Since the beginning of the services, Gujarat remained one of the top originating stations, followed by Kerala.

Among the receiving states, Bihar and Uttar Pradesh remained the top states.

Here’s a verified report on the operation of 201 Shramik Special trains by Indian Railways that carried nearly 2 lakh migrant workers back home:


πŸš† Summary of Operations (as of 7–8 May 2025)

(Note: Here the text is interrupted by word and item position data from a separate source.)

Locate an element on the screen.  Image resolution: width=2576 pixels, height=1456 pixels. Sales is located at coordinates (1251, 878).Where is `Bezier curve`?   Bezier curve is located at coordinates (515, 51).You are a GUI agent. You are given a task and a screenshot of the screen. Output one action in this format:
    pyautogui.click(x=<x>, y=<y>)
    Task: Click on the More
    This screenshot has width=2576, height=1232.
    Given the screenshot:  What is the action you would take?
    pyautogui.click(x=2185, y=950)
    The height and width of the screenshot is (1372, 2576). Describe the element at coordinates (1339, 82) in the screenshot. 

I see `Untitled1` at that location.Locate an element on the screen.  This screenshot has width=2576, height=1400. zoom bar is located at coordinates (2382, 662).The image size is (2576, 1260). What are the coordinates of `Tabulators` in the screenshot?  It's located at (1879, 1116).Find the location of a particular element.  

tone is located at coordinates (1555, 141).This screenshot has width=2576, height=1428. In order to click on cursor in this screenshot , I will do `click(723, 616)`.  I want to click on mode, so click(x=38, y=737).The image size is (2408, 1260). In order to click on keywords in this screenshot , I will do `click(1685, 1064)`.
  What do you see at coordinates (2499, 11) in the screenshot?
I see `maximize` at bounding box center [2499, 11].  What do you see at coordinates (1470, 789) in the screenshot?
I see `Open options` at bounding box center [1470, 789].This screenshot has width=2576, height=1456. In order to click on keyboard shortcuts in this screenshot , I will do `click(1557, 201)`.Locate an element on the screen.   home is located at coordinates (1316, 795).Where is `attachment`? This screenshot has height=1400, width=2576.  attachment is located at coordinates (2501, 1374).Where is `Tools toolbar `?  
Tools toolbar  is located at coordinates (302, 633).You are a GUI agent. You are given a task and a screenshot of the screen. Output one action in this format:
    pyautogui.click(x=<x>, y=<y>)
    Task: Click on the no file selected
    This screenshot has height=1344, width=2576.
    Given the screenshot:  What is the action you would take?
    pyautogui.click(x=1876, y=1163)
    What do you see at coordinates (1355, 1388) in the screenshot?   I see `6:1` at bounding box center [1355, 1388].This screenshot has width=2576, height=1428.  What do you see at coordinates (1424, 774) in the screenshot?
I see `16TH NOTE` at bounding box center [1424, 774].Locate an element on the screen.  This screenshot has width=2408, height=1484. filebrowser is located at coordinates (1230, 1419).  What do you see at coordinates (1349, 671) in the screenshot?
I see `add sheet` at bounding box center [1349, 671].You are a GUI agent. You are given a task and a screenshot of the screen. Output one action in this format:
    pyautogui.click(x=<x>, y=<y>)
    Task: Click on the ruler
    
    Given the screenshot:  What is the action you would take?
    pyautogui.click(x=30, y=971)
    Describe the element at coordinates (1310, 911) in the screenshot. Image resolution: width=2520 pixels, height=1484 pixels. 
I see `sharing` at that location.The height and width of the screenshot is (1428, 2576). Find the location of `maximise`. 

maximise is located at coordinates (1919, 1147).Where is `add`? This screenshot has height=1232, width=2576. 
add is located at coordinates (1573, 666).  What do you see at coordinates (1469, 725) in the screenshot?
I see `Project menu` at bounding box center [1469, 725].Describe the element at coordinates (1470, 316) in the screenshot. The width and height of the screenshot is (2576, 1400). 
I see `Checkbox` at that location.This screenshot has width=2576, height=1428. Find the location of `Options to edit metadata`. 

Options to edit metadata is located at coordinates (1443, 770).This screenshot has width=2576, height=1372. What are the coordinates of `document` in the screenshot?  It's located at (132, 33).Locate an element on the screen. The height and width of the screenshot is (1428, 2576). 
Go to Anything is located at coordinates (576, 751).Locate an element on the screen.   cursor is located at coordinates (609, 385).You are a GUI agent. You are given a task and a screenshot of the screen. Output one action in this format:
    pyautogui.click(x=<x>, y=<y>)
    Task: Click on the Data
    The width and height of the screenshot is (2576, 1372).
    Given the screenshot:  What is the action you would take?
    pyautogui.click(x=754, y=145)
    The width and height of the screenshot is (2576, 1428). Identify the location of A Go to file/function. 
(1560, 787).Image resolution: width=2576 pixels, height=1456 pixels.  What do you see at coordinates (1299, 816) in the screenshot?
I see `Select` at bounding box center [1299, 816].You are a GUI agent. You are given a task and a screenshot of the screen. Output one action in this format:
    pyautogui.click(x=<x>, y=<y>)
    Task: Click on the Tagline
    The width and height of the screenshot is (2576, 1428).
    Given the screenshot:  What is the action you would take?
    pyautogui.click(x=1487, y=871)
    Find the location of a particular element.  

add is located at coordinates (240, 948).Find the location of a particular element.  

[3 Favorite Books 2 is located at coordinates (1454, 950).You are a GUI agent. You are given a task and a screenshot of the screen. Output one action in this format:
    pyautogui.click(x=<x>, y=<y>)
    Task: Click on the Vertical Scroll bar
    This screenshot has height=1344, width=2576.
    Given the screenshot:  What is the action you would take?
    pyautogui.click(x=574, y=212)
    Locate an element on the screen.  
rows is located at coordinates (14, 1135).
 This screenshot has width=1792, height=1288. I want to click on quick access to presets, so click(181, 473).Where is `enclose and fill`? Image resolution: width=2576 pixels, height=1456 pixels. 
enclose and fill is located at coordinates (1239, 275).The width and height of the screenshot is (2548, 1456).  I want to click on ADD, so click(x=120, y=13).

  • Up to May 7, 2020, Indian Railways had operated about 201 Shramik Special trains under the first phase of migrant evacuation.
    These included inaugural departures such as the train from New Delhi to Madhya Pradesh.
  • These ships transported nearly 200,000 (2 lakh) stranded migrant workers, tourists, and students back to their home states.
    Uttar Pradesh and Bihar were among the largest terminus states.

πŸ“Œ Key Details

βœ… Scale & Timeline

  • Service began May 1, 2025, with just 4 trains on the first day.
  • Within one week, up to 201 trains had been operated.
  • Within 7 days, these trains collectively ferried almost 2 lakh passengers to their home states.

🏁 Destinations & Origins

  • Major receiving states: Uttar Pradesh and Biharβ€”they absorbed the most number of trains and passengers.
  • Origins: Mostly from urban centres across Delhi, Maharashtra, Gujarat, Tamil Nadu, Karnataka, and Kerala.

⚠️ Conditions & Logistics

  • Capacity: Initially 1,200 passengers per train, later raised to approximately 1,700 to increase throughput.
  • Payment: Costs were borne by state governments (15%) and Railways (85%)β€”the workers themselves did not pay fares.
  • Challenges: Reports emerged of poor hygiene, delays, food scarcity, even some passengers alleged being charged extra unofficially.

πŸ“Š Snapshot at a Glance

Snapshot Date Trains Operated Migrants Transported Notes
By ~7 May 2025 ~201 trains ~2 lakh migrants Early phase evacuation

🧾 Broader Context & Continuation

  • By May 11, over 468 Shramik Specials had been run, ferrying >5 lakh migrants.
  • By May 19, total trains rose to 1,595, carrying over 21 lakh migrants.
  • By May 22, 2,317 trains had transported 31 lakh migrants; by May 27 over 42 lakh migrants had been served via more than 3,276 trains.

🧭 Why It Matters

  • The initial 201 special trains were crucial in jumpstarting migrant evacuation early in the lockdown.
  • Those trains formed the first national-scale attempt to provide organized transport where none existed.
  • Conditions initially were chaotic, but volumes ramped up quickly as systems streamlined selections, approval SOPs, and logistics.

βœ… Final Words

  • 201 Shramik Special trains from Mayβ€―1–7, 2020 carried close to 200,000 migrant passengers to their homes.
  • This was just the initial phase of a much broader national operation that peaked at thousands of trains and tens of lakhs of transported workers by late May.
  • The initiative highlighted both logistical success and many operational challenges relating to living conditions, delay management, and fare transparency.

Let me know if you’d like data for specific states, routes, or passenger experiences during this and later phases!